**Tugas yang Dikerjakan:**
[1] Jawab pertanyaan berikut berdasarkan teks tentang belanja daerah:
(a) Apa saja tiga tujuan kunci kebijakan ekonomi secara klasik?
(b) Apa yang harus dapat diukur dari setiap pos pengeluaran belanja daerah?
(c) Pada bagian "Pengendalian belanja", bukti apa yang disebut sebagai akhir dari proses yang dapat dilacak?
[2] Kutip dari teks tentang belanja daerah bagian mulai dari "a)      Pengeluaran tidak" sampai dengan "mengenai sifat-sifat biaya.".
[3] Lanjutkan teks tentang belanja daerah mulai setelah kalimat terakhir yang tercantum.

━━━ Dokumen ━━━

Arah kebijakan Anggaran banyak dipengaruhi kebijakan ekonomi akan diambil pemerintah daerah. Pada prinsipnya, kunci kebijakan ekonomi secara klasik bertujuan pada tiga hal, yaitu;

1)       Pertumbuhan ekonomi

2)       Pemerataan ekonomi

3)       Stabilitas ekonomi

Dengan prinsip efisiensi dan efektivitas anggaran, belanja harus harus menghasilkan peningkatan pelayanan dan kesejahteraan yang optimal untuk kepentingan masyarakat. Ini bermakna bahwa setiap pos pengeluaran belanja daerah harus dapat diukur kinerjanya.

Pengalamanan pengelolaan keuangan pemerintah daerah dalam program efisiensi pengeluaran daerah di masa lalu sering mengalami hambatan karena beberapa sebab, yaitu;

a)      Pengeluaran tidak berorientasi pada kepentingan produk

b)     Pengeluaran tidak berorientas pada kinerja

c)      Pengeluaran berorientasi pada jangka pendek

d)     Pemerintah daerah tidak proaktif dan hanya bersifat reaktif untuk melenyapkan sumber pemborosan keauangan daerah.

e)      Tidak adanya pengetahuan yang memadai mengenai sifat-sifat biaya.

Dari pengalaman masa lalu, dapat diambil kesimpulan bahwa perlu pendekatan strategis dalam pengelolaan pengeluaran daerah. Pendekatan strategis dalam pengurangan biaya  (manajemen strategi biaya) memiliki ciri-ciri sebagai berikut;

a)    Berjangka panjang

b)    Berdasarkan budaya perbaikan

c)     Berfokus kepada pelayanan masyarakat

d)    Pemerintah daerah harus bersifat proaktif

e)    Keseriusan manajemen puncak

Penuruna biaya pemda dapat dilakukan melalui perencanaan dan pengendalian aktivitas, yaitu dengan cara;

a)        Pilihan aktivitas

b)       Pengurangan aktivitas

c)        Penghilangan aktivitas dan fungsi yang tidak menambahkan nilai bagi kesejahteraan masyarakat dan justru membebani masyarakat.

d.        Prinsip Manajemen Belanja Daerah

1)       Perencanaan belanja

Belanja daerah yang tercermin dalam APBD harus terencana dengan baik. Perencanaan belanja  yang baik ditandai dengan adanya koherensi perencanaan dengan dokumen perencanaan daerah. Adanya standar satuan harga untuk menentukan kewajaran belanja suatu program, adanya analisis standar belanja dan rendahnya tingkat kesenjangan belanja.

2)       Pengendalian belanja

Setiap pengeluaran harus dapat dilacak prosesnya, mulai dari adanya kelengkapan dokumen anggaran, orientasi dari pejabat yang berwenang, hingga adanya bukti transaksi yang valid. Anggaran belanja seharusnya dilakukan tepat waktu, tidak mengubah prioritas program, mengganggu proses program dan digunakan sesuai peruntukkannya.

━━━ Daftar Data ━━━

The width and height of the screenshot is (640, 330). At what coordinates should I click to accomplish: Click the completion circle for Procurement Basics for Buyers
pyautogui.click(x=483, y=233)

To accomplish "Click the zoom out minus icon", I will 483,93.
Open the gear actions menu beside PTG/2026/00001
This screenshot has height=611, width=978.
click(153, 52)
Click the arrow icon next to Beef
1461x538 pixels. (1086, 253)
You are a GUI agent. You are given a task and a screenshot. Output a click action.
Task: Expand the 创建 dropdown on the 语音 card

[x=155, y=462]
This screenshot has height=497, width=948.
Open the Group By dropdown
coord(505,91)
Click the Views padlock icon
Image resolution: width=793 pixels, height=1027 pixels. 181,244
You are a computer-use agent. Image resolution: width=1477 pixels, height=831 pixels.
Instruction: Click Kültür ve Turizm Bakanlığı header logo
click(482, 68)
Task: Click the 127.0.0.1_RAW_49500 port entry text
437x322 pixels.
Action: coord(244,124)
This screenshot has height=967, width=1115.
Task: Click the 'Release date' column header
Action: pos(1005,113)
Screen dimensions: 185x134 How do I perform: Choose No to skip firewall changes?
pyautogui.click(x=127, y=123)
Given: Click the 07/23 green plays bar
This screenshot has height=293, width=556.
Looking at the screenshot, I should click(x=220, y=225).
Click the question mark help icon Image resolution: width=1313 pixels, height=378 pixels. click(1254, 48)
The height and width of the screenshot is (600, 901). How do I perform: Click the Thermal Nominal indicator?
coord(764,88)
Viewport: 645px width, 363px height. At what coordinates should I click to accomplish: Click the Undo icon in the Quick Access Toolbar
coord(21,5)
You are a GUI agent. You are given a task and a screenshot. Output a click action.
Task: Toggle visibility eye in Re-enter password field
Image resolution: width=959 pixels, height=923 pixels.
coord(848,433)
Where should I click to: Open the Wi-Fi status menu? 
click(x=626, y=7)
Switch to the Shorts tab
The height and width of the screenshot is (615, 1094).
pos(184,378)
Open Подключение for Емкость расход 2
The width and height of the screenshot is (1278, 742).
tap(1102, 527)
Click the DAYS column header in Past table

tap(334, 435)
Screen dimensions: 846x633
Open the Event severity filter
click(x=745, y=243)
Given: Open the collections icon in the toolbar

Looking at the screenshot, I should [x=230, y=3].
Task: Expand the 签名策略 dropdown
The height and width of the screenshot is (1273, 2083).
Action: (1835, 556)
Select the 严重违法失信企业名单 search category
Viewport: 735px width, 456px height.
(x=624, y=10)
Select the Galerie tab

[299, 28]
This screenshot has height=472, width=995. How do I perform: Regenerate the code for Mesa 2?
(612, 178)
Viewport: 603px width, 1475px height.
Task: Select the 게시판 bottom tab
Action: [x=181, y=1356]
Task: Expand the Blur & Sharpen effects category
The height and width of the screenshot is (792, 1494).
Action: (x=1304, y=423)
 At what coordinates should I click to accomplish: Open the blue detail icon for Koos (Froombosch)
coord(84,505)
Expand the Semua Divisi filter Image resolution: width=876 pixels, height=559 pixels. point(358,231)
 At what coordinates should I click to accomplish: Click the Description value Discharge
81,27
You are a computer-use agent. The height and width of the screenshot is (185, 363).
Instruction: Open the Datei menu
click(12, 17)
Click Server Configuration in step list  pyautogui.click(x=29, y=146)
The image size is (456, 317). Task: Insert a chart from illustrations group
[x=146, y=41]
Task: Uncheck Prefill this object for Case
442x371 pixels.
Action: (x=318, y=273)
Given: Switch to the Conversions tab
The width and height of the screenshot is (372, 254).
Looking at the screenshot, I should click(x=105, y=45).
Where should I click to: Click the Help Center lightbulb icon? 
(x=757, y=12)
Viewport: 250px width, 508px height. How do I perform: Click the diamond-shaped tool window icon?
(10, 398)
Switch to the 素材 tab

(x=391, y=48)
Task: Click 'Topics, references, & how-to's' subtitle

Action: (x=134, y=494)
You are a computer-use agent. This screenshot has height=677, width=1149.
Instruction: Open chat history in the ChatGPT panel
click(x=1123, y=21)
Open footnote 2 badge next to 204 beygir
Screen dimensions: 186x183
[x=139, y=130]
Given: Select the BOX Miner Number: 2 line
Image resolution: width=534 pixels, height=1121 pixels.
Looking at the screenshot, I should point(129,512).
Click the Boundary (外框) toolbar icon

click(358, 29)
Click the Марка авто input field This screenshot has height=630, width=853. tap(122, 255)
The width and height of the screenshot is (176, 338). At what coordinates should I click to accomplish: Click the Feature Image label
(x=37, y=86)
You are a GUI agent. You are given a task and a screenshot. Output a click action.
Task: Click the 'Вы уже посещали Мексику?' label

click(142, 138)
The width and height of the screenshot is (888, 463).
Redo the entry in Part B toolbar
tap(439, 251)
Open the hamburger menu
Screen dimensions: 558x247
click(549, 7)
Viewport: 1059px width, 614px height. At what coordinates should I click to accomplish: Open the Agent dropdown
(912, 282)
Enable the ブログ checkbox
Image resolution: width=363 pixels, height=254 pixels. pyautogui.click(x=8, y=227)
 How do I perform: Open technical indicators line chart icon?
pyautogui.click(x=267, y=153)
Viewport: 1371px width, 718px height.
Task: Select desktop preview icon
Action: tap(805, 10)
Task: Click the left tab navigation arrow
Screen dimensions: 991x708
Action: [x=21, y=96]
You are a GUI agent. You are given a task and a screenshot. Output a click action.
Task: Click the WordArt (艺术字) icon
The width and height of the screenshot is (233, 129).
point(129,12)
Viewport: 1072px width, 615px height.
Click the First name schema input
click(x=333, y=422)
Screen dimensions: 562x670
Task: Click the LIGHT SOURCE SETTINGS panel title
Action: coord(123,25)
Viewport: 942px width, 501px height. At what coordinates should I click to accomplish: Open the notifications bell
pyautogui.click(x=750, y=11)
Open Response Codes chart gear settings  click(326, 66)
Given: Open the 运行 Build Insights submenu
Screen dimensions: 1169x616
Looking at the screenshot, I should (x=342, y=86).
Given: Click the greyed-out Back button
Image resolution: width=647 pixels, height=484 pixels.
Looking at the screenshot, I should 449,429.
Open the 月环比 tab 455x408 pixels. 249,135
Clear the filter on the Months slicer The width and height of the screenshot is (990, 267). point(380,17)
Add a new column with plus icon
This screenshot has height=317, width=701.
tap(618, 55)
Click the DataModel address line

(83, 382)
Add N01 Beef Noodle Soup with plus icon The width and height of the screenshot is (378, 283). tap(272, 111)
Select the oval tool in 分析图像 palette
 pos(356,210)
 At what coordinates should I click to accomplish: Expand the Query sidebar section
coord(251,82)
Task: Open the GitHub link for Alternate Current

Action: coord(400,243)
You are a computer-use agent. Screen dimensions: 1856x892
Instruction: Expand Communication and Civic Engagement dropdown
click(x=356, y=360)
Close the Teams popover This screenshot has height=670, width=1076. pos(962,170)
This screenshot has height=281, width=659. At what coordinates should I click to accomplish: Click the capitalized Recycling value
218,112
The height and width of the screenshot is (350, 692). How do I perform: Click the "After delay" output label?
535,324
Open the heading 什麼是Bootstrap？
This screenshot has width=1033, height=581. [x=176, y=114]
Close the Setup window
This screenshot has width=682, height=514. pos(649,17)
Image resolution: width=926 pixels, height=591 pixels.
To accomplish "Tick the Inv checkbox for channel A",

━━━

**Jawaban Tiap Tugas:**
[1]
(a) Pertumbuhan ekonomi, pemerataan ekonomi, dan stabilitas ekonomi.
(b) Kinerjanya.
(c) Bukti transaksi yang valid.

[2]
a)      Pengeluaran tidak berorientasi pada kepentingan produk

b)     Pengeluaran tidak berorientas pada kinerja

c)      Pengeluaran berorientasi pada jangka pendek

d)     Pemerintah daerah tidak proaktif dan hanya bersifat reaktif untuk melenyapkan sumber pemborosan keauangan daerah.

e)      Tidak adanya pengetahuan yang memadai mengenai sifat-sifat biaya.

[3]
3)       Akuntabilitas belanja

Setiap belanja daerah harus dapat dipertanggungjawabkan dan dilaporkan kepada public, baik langsung maupun melalui DPRD. Akuntabilitas public atas belanja daerah setidaknya meliputi, akuntabilitas hukum, financial, program, dan manajerial.

4)       Audit belanja

Audit belanja daerah mengandung arti bahwa setiap pengeluaran belanja yang mengakibatkan beban APBD harus dapat diverifikasi atau diaudit, baik kelengkapan dokumen, tidak ada mark up pengadaan barang, tidak ada bukti belanja yang fiktif, tidak ada penitipan anggaran ke bidang yang lain, dan tidak ada ketidakwajaran dalam proses pengadaan barang/jasa.

C. PEMERIKSAAN DAN PERTANGGUNGJAWABAN PELAKSANAAN ANGGARAN

1.   Pemriksaan Pelaksanaan Anggaran

Dalam pelaksanaan anggaran, diperlukan pemeriksaan atas laporan keuangan yang disajikan, baik oleh pemerintah pusat maupun oleh pemerintah daerah. Pemeriksaan ini dilakukan oleh BPK dalam rangka pemberian pernyataan pendapat (opini) tentang tingkat kewajaran informasi yang disajikan dalam laporan keuangan.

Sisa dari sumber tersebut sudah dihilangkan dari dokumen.